▶ _Data provided_
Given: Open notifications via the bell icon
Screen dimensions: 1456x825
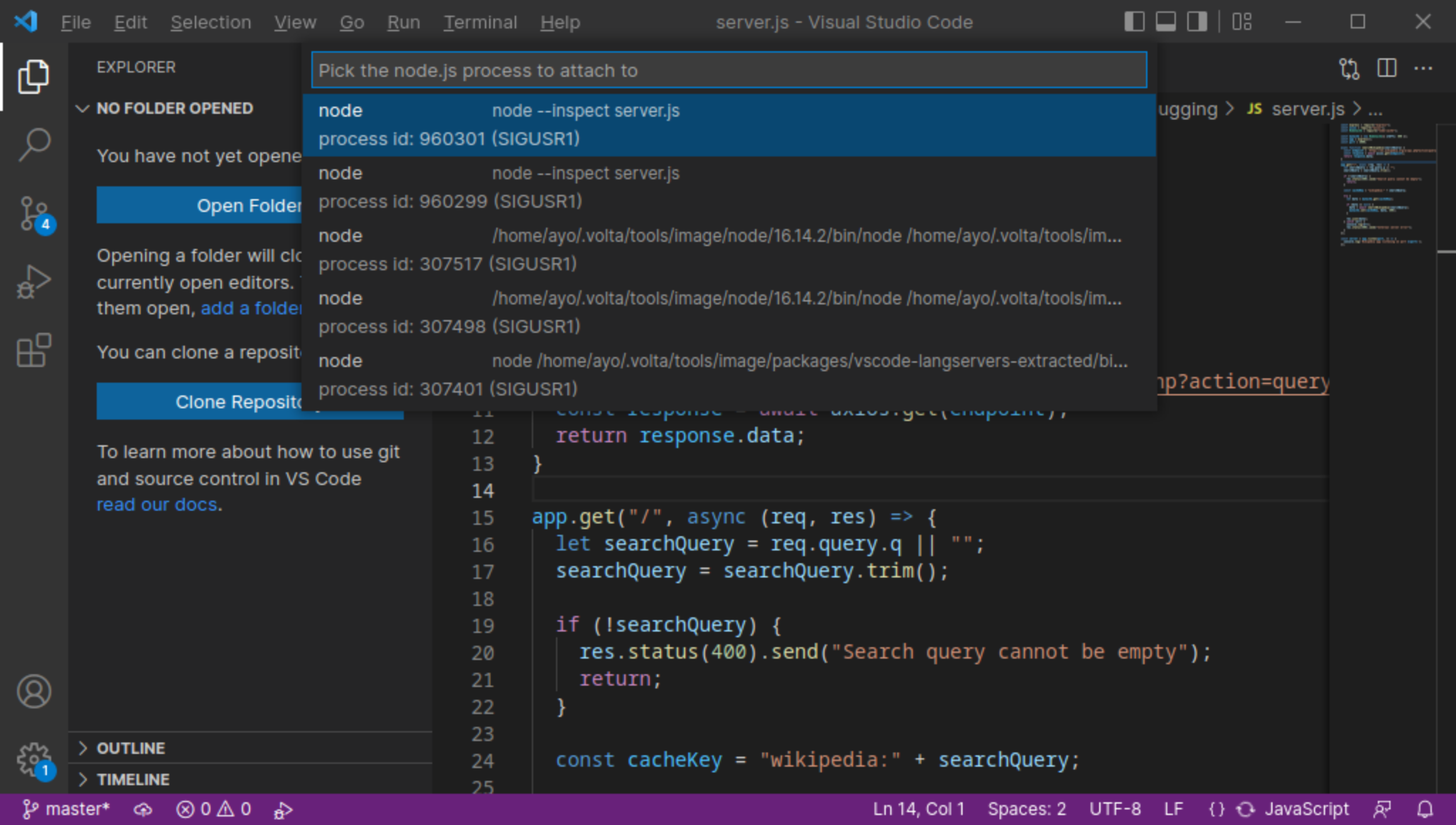Looking at the screenshot, I should (x=1426, y=809).
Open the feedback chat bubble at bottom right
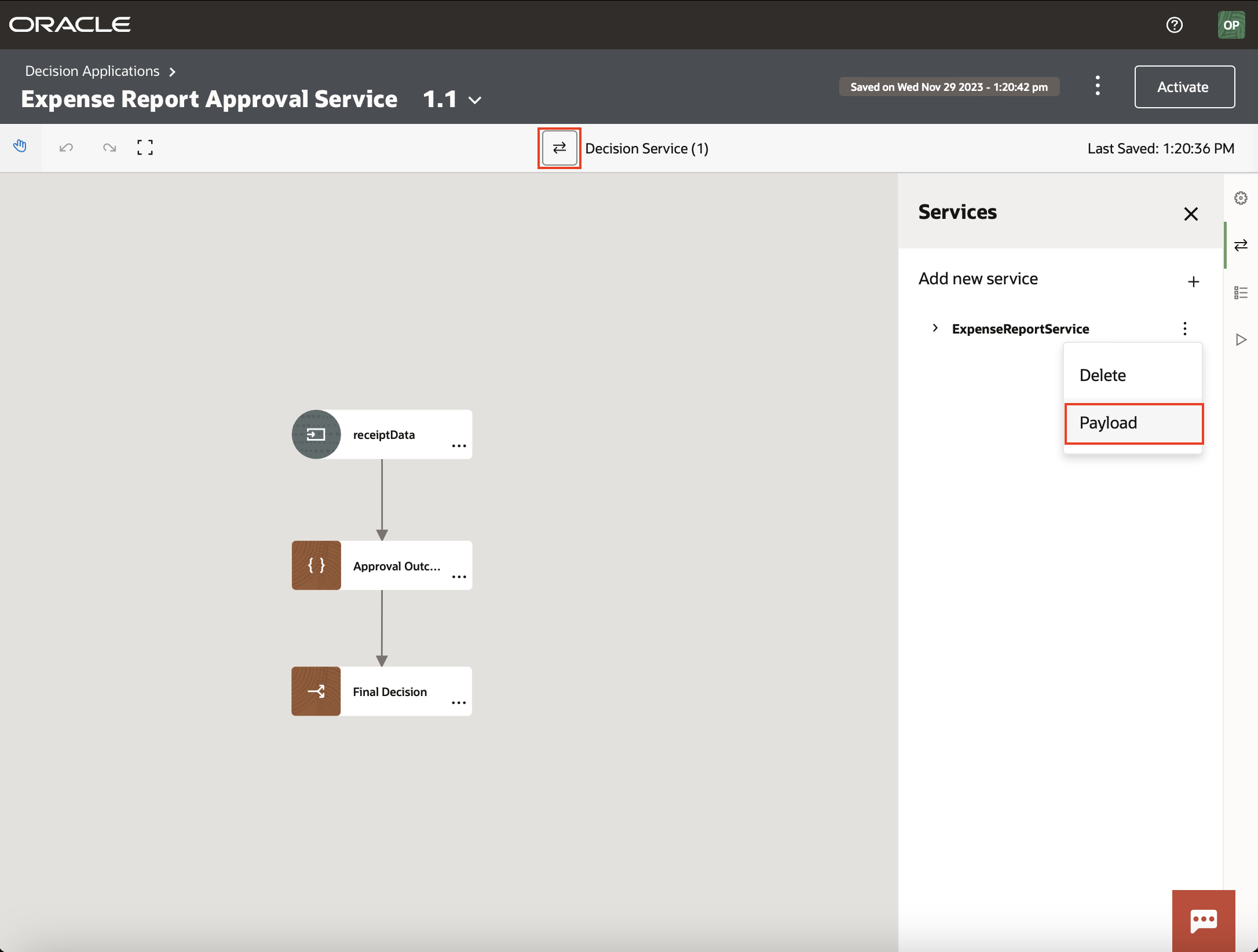 tap(1204, 921)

▶ _What you have to do_
Write out the records above exactly. Pictures do not belong in the copy.

▶ _Finished task_
Given: Open notifications via the bell icon
Screen dimensions: 1456x825
Looking at the screenshot, I should (x=1426, y=809).
Open the feedback chat bubble at bottom right
 tap(1204, 921)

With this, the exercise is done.